-- Source excerpt start --

= Timeline of telescopes, observatories, and observing technology =

Timeline of telescopes, observatories, and observing technology.

==Before the Common Era (BCE)==

===1900s BCE===
- Taosi Astronomical Observatory, Xiangfen County, Linfen City, Shanxi Province, China

===1500s BCE===
- Shadow clocks invented in ancient Egypt and Mesopotamia

===600s BCE===
- 11th–7th century BCE, Zhou dynasty astronomical observatory (灵台) in Fenghao (today's Xi'an), China

===200s BCE===
- Thirteen Towers solar observatory, Chankillo, Peru
- Antikythera Mechanism, a geared astronomical computer that calculates lunar and solar eclipses, the position of the Sun and the Moon the lunar phase (age of the Moon as seen from Earth), has several lunisolar calendars, including the Olympic Games calendar. It is at the National Archaeological Museum, Athens, Greece.

-- Source excerpt end --
-- Excerpted data start --

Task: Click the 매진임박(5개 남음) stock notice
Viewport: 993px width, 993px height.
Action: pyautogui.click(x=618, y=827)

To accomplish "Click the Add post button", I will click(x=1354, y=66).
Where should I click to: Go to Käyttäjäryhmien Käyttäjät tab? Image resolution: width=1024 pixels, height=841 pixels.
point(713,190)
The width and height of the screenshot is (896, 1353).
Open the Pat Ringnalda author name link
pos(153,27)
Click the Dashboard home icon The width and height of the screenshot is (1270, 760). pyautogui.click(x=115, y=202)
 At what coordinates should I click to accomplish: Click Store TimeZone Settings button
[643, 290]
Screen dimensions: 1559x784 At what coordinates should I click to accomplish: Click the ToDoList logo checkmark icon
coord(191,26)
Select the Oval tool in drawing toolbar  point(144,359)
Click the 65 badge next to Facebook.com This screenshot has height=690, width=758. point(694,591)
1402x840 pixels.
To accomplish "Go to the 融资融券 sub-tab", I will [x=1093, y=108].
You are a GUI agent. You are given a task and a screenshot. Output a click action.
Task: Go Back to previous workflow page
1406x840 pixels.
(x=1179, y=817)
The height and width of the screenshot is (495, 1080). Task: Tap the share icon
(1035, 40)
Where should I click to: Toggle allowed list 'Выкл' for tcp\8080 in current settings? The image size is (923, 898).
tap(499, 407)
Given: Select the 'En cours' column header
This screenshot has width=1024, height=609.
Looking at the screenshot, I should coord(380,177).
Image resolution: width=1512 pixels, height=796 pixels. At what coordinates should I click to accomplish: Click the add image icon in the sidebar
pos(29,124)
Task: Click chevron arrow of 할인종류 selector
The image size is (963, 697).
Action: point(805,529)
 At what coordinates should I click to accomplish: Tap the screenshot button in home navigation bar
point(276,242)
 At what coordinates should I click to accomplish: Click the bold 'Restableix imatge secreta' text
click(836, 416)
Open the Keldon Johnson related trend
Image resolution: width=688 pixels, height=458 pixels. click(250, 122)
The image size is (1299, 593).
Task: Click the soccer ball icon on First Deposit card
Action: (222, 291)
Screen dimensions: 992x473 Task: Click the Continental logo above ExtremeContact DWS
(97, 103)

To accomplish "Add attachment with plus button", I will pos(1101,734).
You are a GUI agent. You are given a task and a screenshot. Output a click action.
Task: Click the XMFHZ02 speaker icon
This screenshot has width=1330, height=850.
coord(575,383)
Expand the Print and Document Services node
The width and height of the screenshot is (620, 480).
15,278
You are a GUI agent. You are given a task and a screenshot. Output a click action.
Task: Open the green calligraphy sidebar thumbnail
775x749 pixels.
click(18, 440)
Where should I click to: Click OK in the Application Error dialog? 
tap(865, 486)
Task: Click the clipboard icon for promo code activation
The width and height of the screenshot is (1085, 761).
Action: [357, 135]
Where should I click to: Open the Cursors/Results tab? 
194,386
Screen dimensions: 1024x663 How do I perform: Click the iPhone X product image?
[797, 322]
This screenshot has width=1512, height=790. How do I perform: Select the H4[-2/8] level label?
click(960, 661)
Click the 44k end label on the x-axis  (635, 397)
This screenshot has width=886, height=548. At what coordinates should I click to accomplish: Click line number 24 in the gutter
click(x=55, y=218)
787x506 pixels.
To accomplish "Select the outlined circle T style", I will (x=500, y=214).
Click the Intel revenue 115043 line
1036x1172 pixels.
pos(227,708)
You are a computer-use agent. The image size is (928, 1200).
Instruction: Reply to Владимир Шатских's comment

-- Excerpted data end --

To-do list —
1/ According to the timeline of telescopes and observatories, in which museum is the Antikythera Mechanism held?
2/ In the listing, reproduce word for word the stretch from the line containing "At what coordinates should I click to accomplish: Tap" through the line containing "click(836, 416)".

Answers by task —
1/ The National Archaeological Museum, Athens, Greece.

2/
 At what coordinates should I click to accomplish: Tap the screenshot button in home navigation bar
point(276,242)
 At what coordinates should I click to accomplish: Click the bold 'Restableix imatge secreta' text
click(836, 416)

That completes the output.